Objectifs
[a] Résumez en deux phrases l'extrait sur les obligations d'information de la société Orange envers la société Free.
[b] Dans l'extrait sur les obligations d'information de la société Orange envers la société Free, relevez tous les principes que doivent respecter les conditions tarifaires de l'accès aux lignes FttH.
[c] Poursuivez l'extrait sur les obligations d'information de la société Orange envers la société Free en partant de sa dernière phrase.

Extrait du document

--*--

145.Il convient donc de déterminer si, comme le prétend la société Orange, les obligations de transmission d'informations prévues par l'article 2 de la décision attaquée ont pour effet de mettre la société Free en état d'exercer un contrôle équivalent à celui incombant au régulateur. À cet égard, il résulte des termes mêmes de cet article que tel n'est pas le cas.
146.En effet, et en premier lieu, les deux dispositifs se distinguent par leur objet. C'est ainsi que le contrôle des coûts qu'exerce l'X relève, comme la cour vient de la rappeler, du contrôle tarifaire qui lui incombe et a pour objet de vérifier que les conditions tarifaires de l'accès aux lignes FttH sont, comme le prévoit la décision du 14 septembre 2010, raisonnables et respectent les principes d'objectivité, de pertinence, d'efficacité, de transparence et de non discrimination. En revanche, l'article 2 de la décision attaquée a pour objet, en remédiant à l'asymétrie d'information entre la société Orange, propriétaire de l'infrastructure, et la société Free, cofinanceur, de procurer à celle ci des éléments de coûts lui permettant d'anticiper raisonnablement l'évolution des tarifs et de satisfaire ainsi à son besoin légitime de visibilité et de prévisibilité.
147.En second lieu, ces dispositifs se distinguent aussi par leur portée, dans la mesure où le niveau de détail des informations en cause n'est pas le même. En effet, les informations que la société Orange doit fournir au titre de l'article 2 de la décision attaquée sont agrégées géographiquement, puisqu'elles recouvrent toute la zone AMII, et par grands postes de coûts, en distinguant coûts d'investissement et coûts récurrents et, au sein de ceux ci, coûts d'exploitation, de maintenance, de génie civil, de portage financier et les principaux grands autres postes de coûts.
148.En revanche, la société Orange doit, au titre de ses obligations réglementaires, tenir et mettre à la disposition de l'X une comptabilité précise de tous les coûts entrant dans l'établissement de son offre tarifaire et le niveau de détail des informations ainsi requises est infiniment plus élevé que celui des informations relevant de l'article 2 de la décision attaquée. En témoignent les deux demandes qu'à ce titre l'X a adressées à la société Orange par ses courriers des 27 décembre 2017 (pièce X n° 4) et 13 juillet 2018 (pièce Orange n° 29) relatifs, respectivement, aux coûts de raccordement final et aux coûts de déploiement et d'exploitation des boucles optiques.

--*--

Données enregistrées
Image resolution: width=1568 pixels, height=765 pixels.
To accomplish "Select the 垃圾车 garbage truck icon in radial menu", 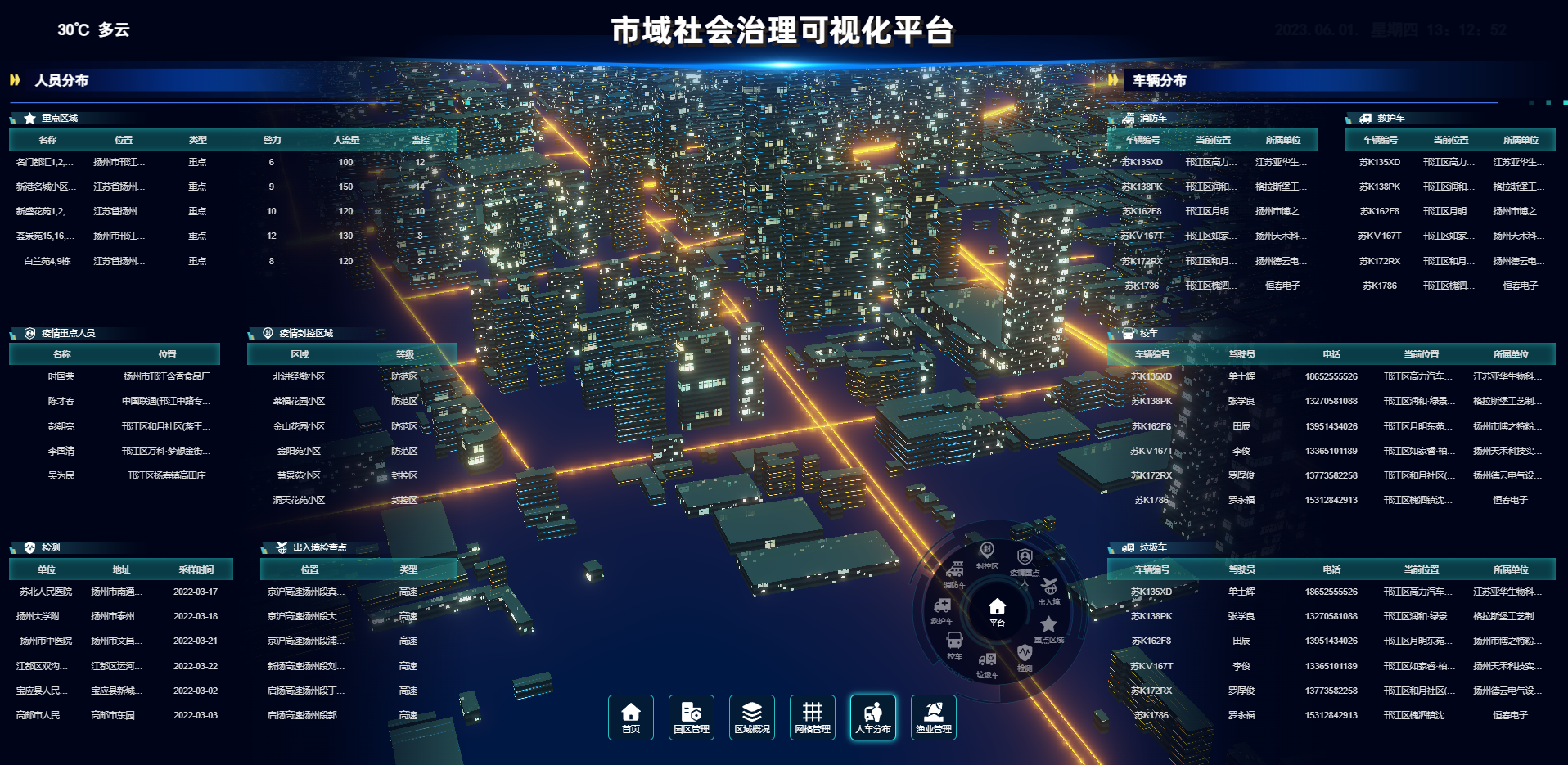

--*--

Réponses
[a] La cour recherche si l'article 2 de la décision attaquée, qui oblige la société Orange à transmettre des informations à la société Free, permet à celle-ci d'exercer un contrôle équivalent à celui du régulateur, et répond que tel n'est pas le cas. Les deux dispositifs se distinguent par leur objet (contrôle tarifaire par l'X d'un côté, visibilité et prévisibilité des tarifs pour le cofinanceur Free de l'autre) et par leur portée, car les informations dues à Free sont agrégées alors que la comptabilité tenue à la disposition de l'X est infiniment plus détaillée.

[b] Objectivité, pertinence, efficacité, transparence, non discrimination.

[c]
149.S'agissant du raccordement final, l'X a, par son courrier du 27 décembre 2017, demandé à la société Orange de renseigner une typologie des postes de coûts nécessaires à la réalisation de cette opération, se présentant sous la forme d'un tableau Excel composé de 30 lignes et 12 colonnes, ainsi que de fournir les bordereaux de prix unitaires utilisés auprès de ses sous traitants et ses cahiers des charges techniques. Par leur nombre, leur nature et leur précision, les informations ainsi demandées ne sont en rien comparables à celles que la société Orange doit transmettre à la société Free en application de l'article 2 de la décision attaquée. En effet, cet article prévoit, s'agissant des mêmes coûts de raccordement final sous jacents aux tarifs, que devront être communiquées les dépenses constatées, de façon agrégée, « en distinguant au minimum coût d'investissement, d'une part, et coût récurrent, d'autre part », soit deux données chiffrées par an.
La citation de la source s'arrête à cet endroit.